##### Recorded information #####

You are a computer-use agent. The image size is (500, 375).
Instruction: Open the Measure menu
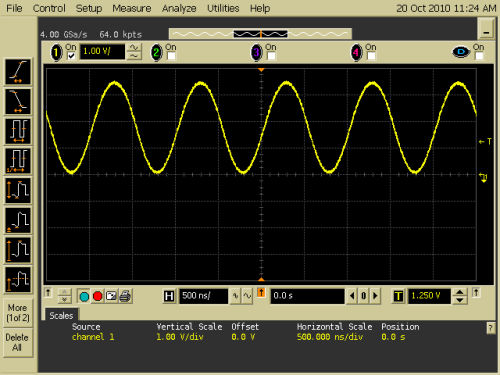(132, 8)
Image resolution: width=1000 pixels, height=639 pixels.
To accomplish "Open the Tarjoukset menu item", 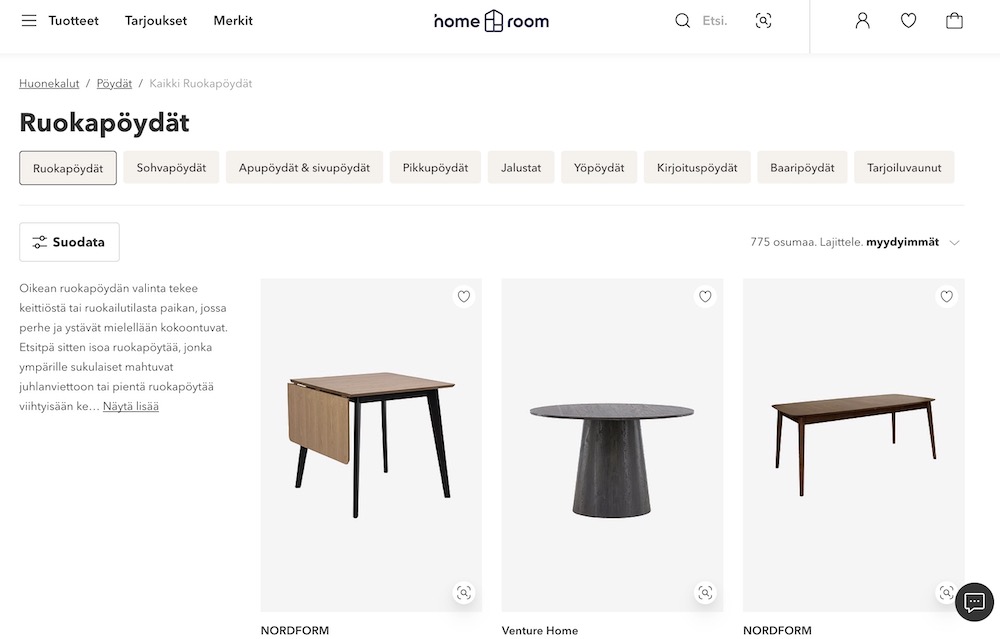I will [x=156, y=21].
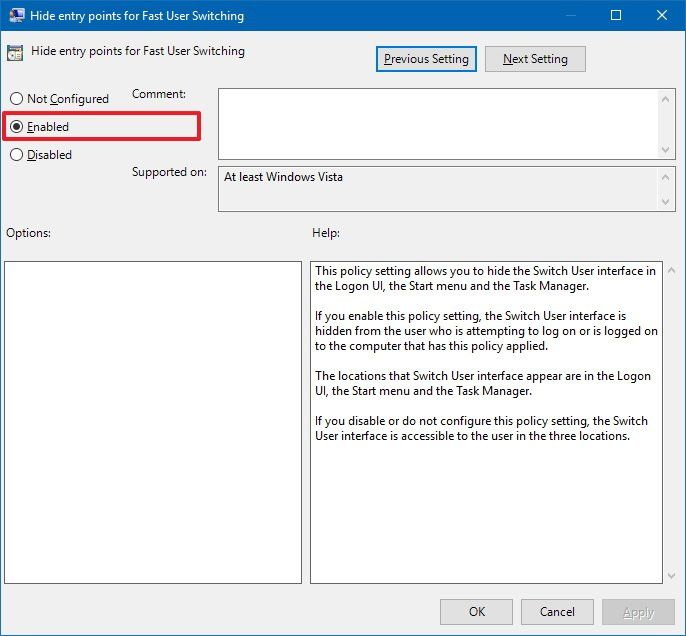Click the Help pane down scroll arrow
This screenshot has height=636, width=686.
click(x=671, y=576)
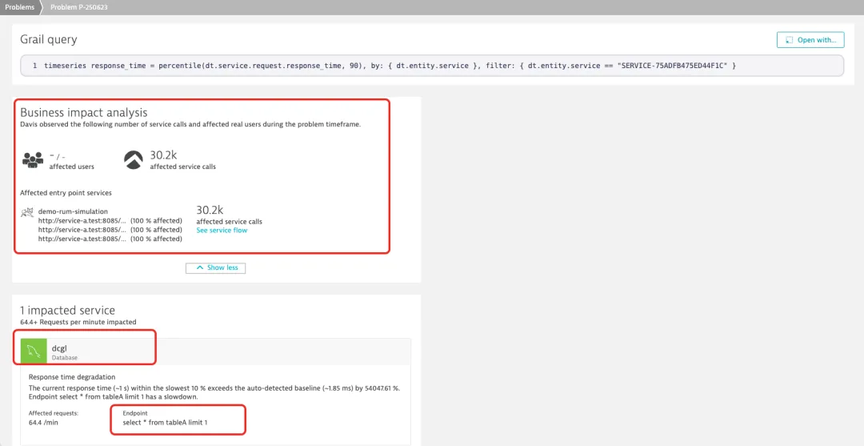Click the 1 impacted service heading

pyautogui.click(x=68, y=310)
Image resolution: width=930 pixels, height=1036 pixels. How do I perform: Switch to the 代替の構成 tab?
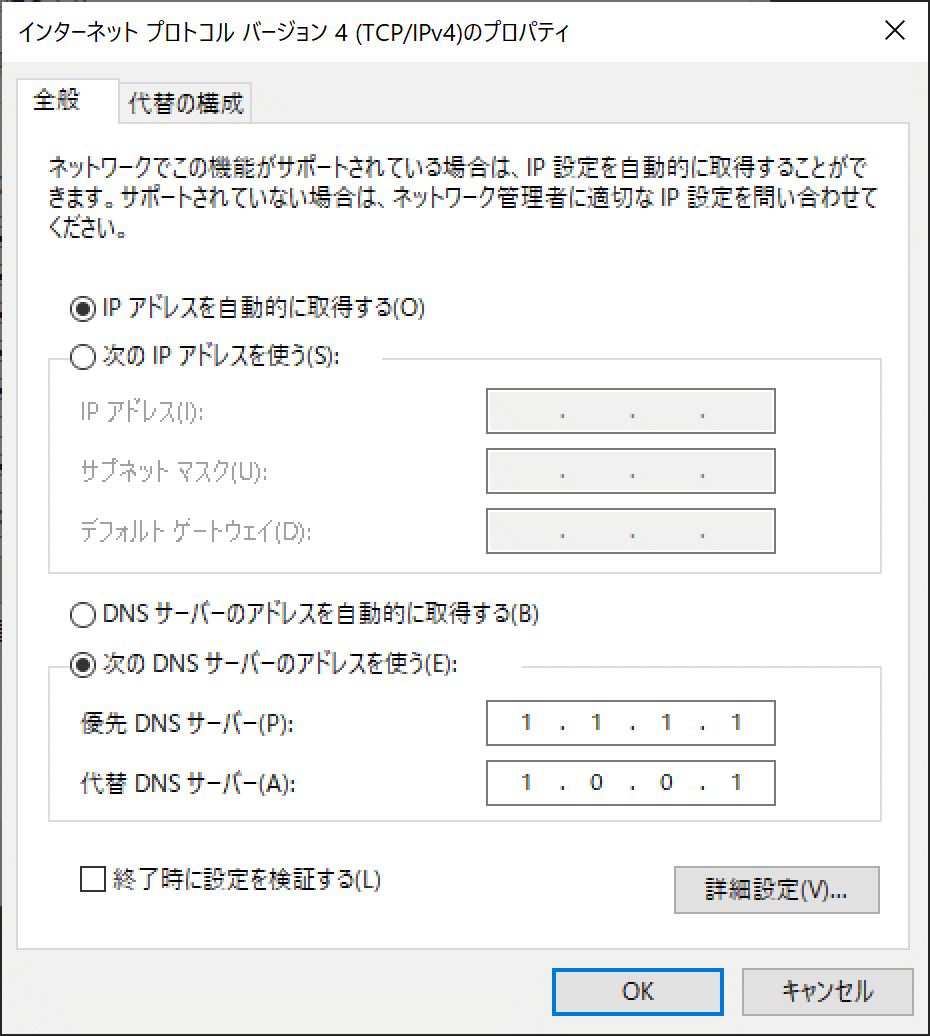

#####
##### Recorded information #####

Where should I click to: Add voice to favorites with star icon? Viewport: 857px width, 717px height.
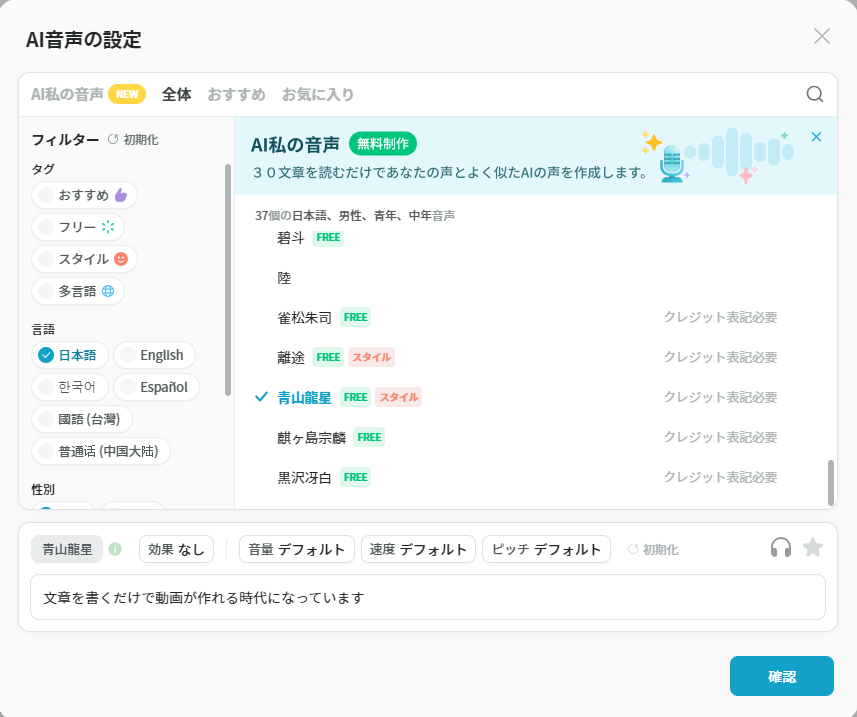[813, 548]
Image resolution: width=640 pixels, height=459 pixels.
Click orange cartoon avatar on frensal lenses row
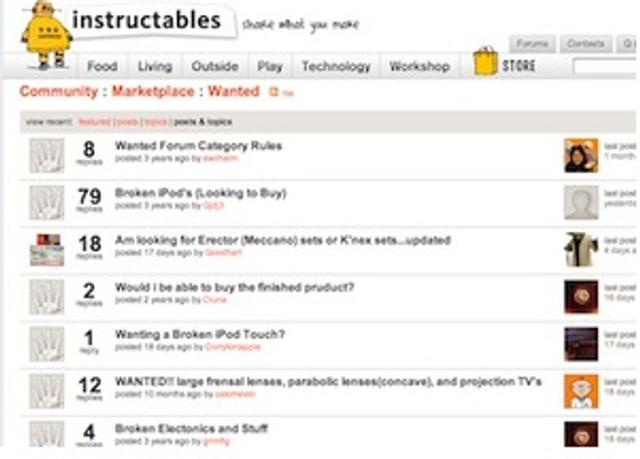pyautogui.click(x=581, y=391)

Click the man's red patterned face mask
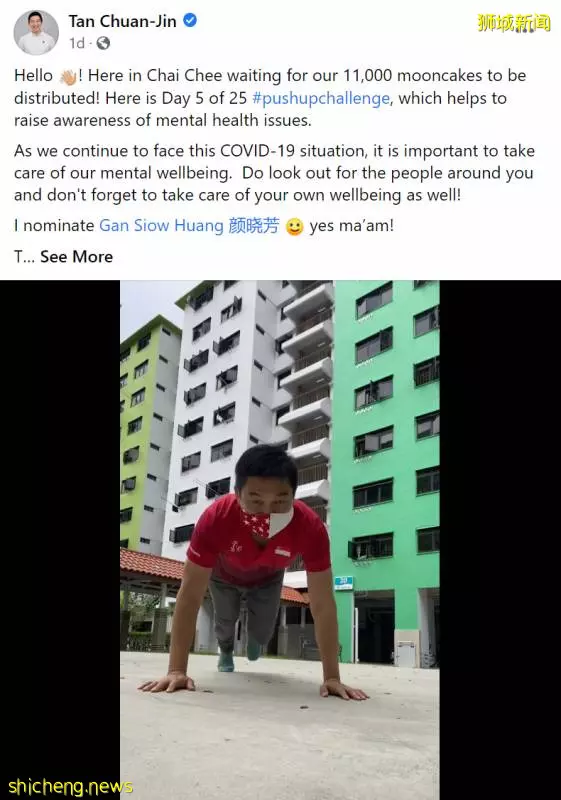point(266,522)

#####

Search each line of the entries for the string "resolution", then say how many lines have it. Reply with the number only.

3